Required work
Starting at the line with "You are a GUI", return every line through the final one of the data, word for word. Pictures stay out.

== == ==

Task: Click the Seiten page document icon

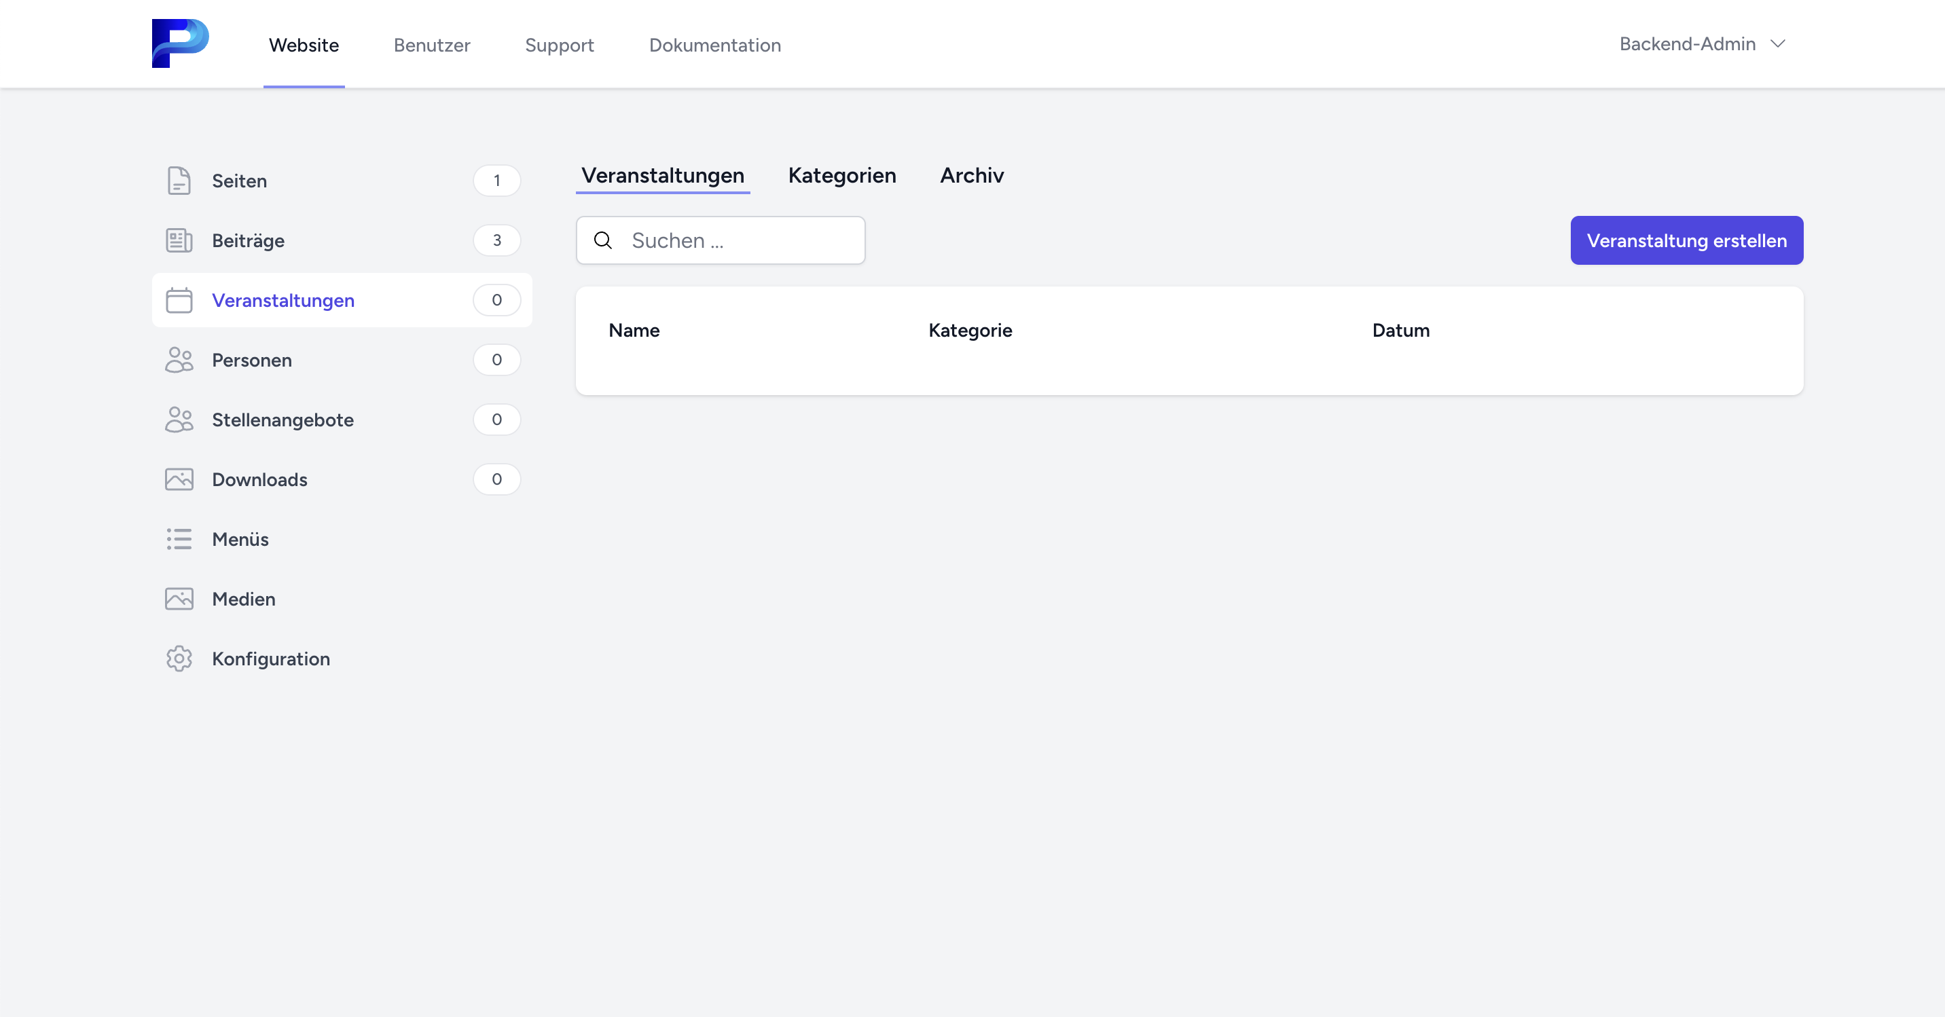Action: pyautogui.click(x=179, y=180)
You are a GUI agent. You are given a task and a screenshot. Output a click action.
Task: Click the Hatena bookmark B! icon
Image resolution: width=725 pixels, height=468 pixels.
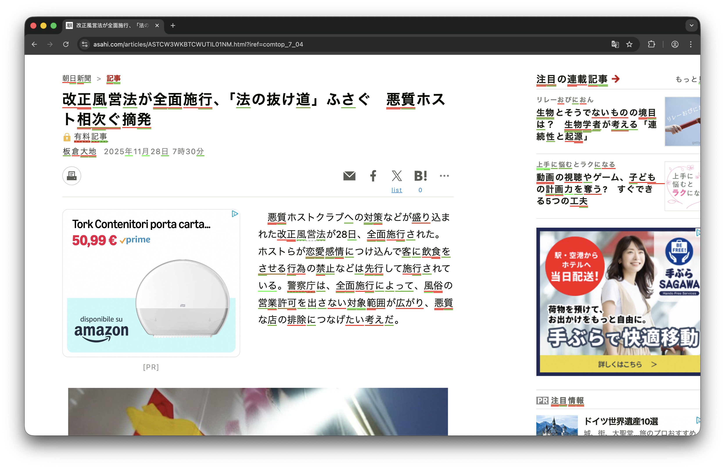click(x=420, y=176)
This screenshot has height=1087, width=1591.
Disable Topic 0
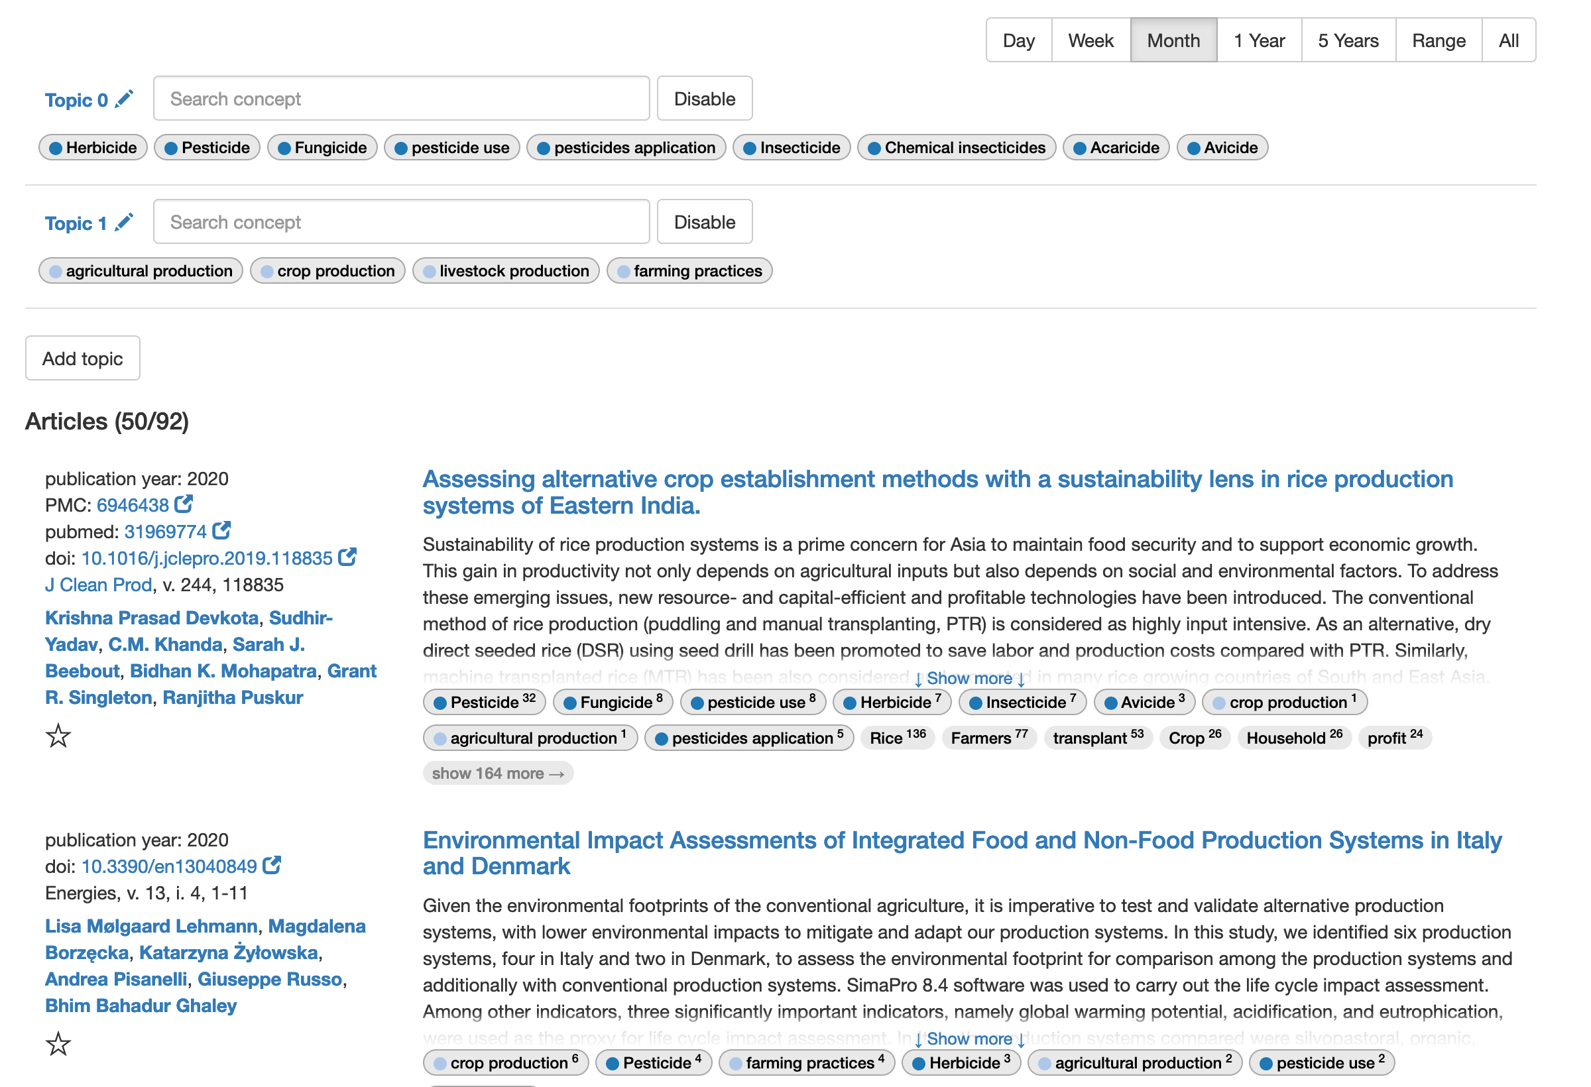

== == ==

Completed exercise
You are a GUI agent. You are given a task and a screenshot. Output a click action.
Task: Click the Hatena bookmark B! icon
Image resolution: width=725 pixels, height=468 pixels.
click(x=420, y=176)
This screenshot has height=1087, width=1591.
Disable Topic 0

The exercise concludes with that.